PSA Peugeot Citroën, deuxième constructeur automobile européen derrière Volkswagen, est atteint de plein fouet par la désindustrialisation qui affecte la France. Suite à un recul de sa valeur boursière de plus de 40% depuis le début de l’année, le groupe familial est éjecté du CAC 40 (les quarante principales capitalisations boursières de la Bourse de Paris).
Avec un recul des ventes annuelles en-dessous de 3 millions de véhicules (3,6 millions en 2010) et un outil de production dramatiquement sous-utilisée, la direction décide de fermer l’usine d’Aulnaye-sous-Bois (8000 postes supprimés à l’horizon 2014).
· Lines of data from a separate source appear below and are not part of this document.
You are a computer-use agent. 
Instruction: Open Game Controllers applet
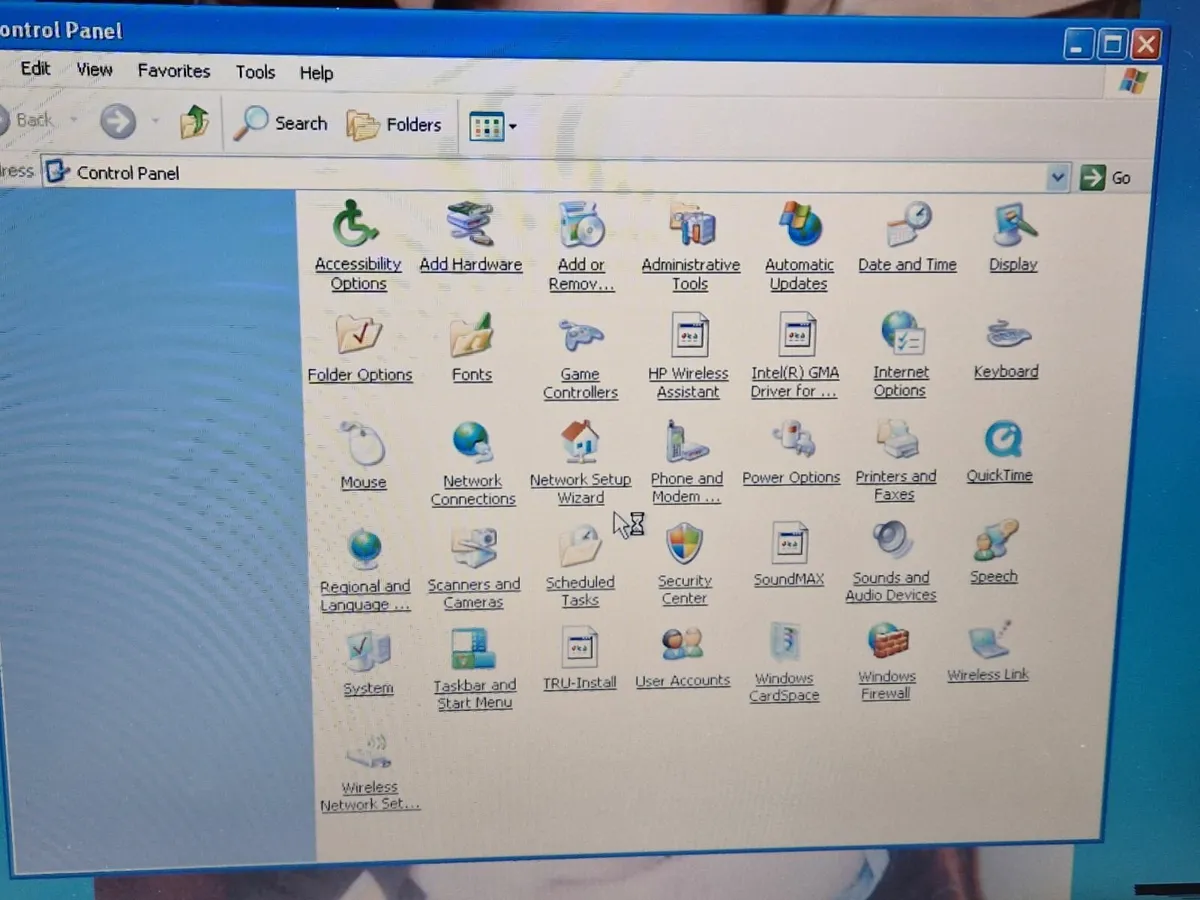(x=581, y=336)
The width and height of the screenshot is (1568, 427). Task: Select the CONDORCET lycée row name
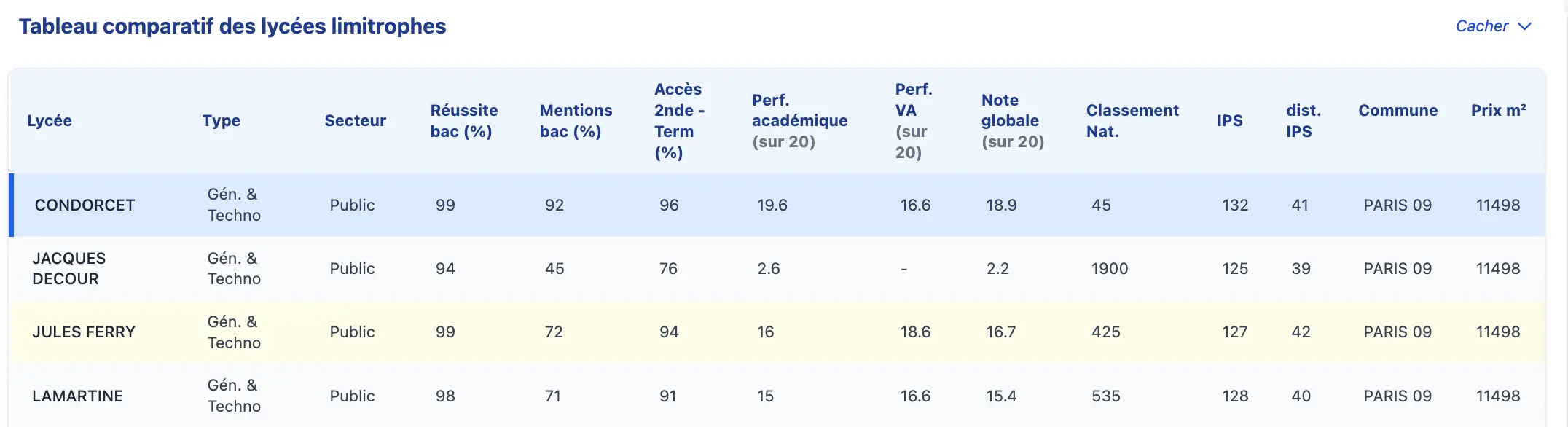85,205
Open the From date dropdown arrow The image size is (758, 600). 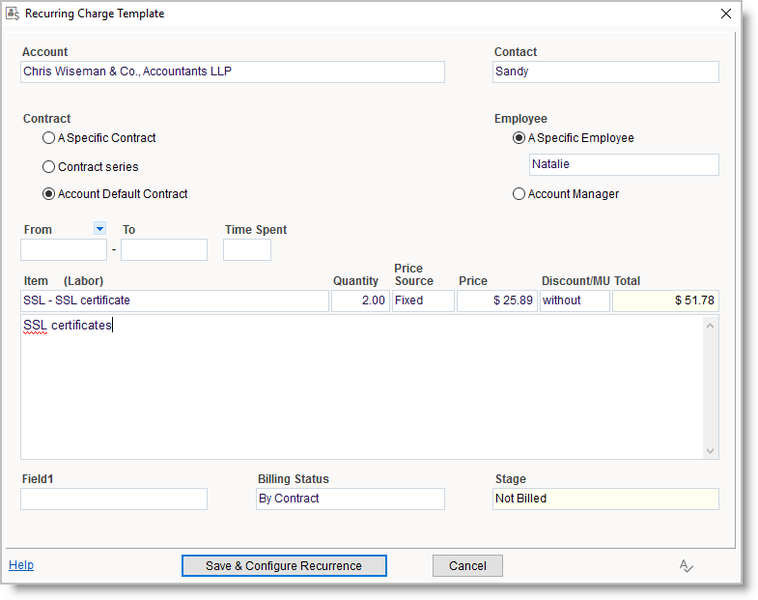(99, 229)
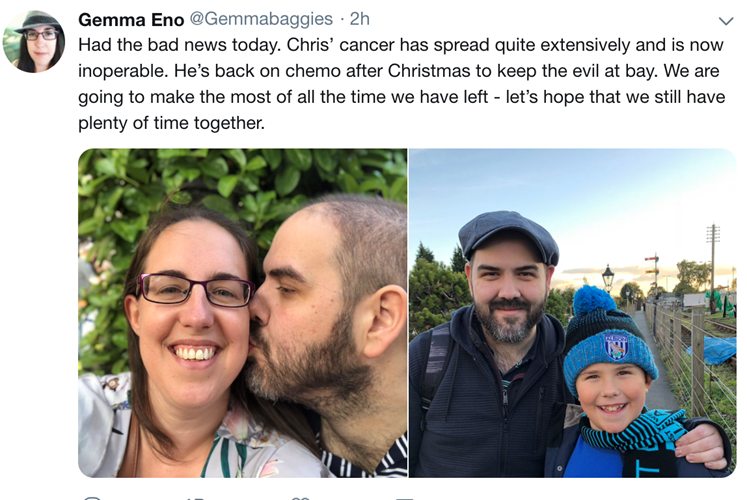Open Gemma Eno's profile picture
This screenshot has height=500, width=747.
pyautogui.click(x=33, y=41)
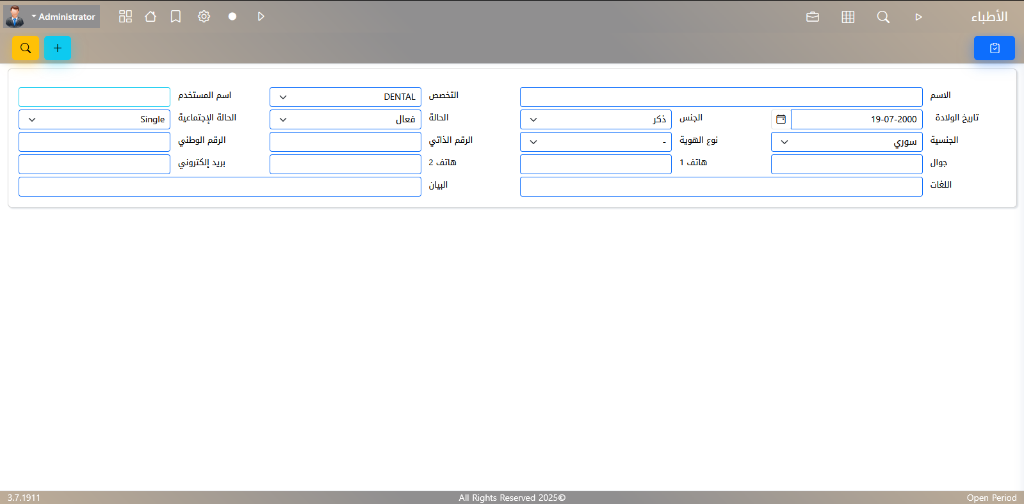Open the الجنس dropdown showing ذكر
Image resolution: width=1024 pixels, height=504 pixels.
coord(595,119)
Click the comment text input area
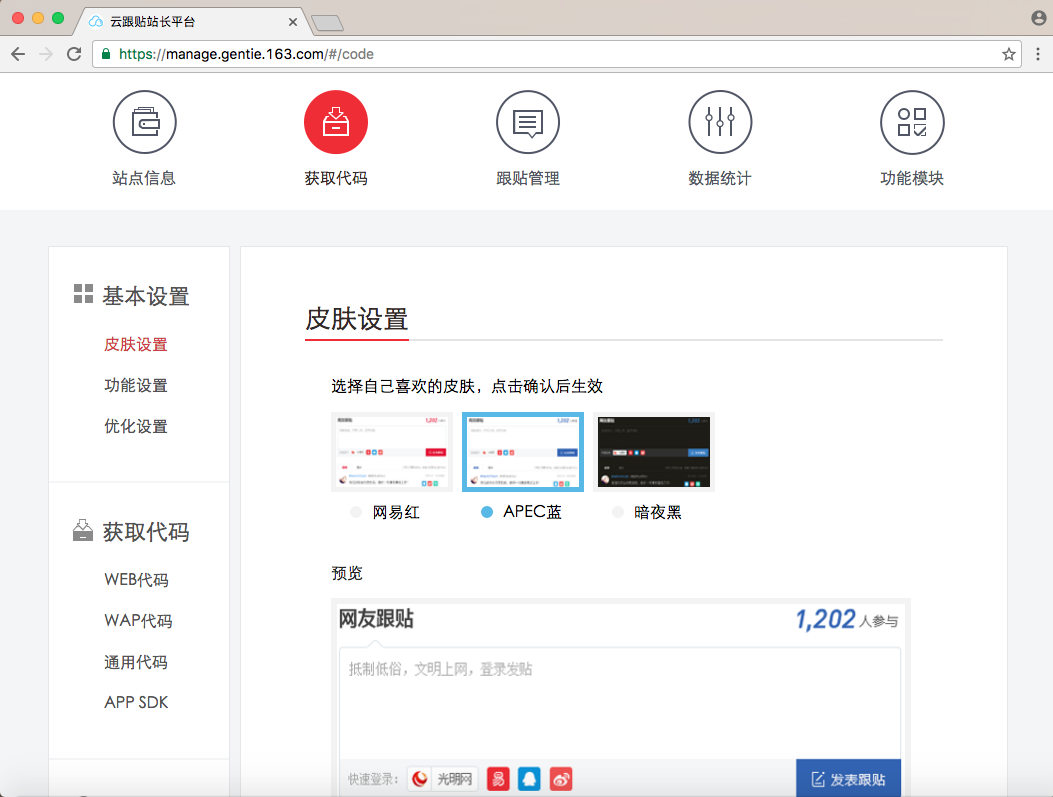The height and width of the screenshot is (797, 1053). point(620,700)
Cette crise industrielle occasionne un bras de fer avec le ministre du redressement productif Arnaud Montebourg. Le droit du travail et les lourdeurs françaises sont mises en cause… Pas une fois cependant n’est évoquée la monnaie unique qui prive les industriels français et leurs homologues italiens de toute protection monétaire face à leurs redoutables concurrents allemands.
À défaut de mieux, l’entreprise n’exclut pas d’entrer dans le giron de son deuxième actionnaire, General Motors, à moins d’un regroupement avec Opel, filiale déficitaire du groupe américain.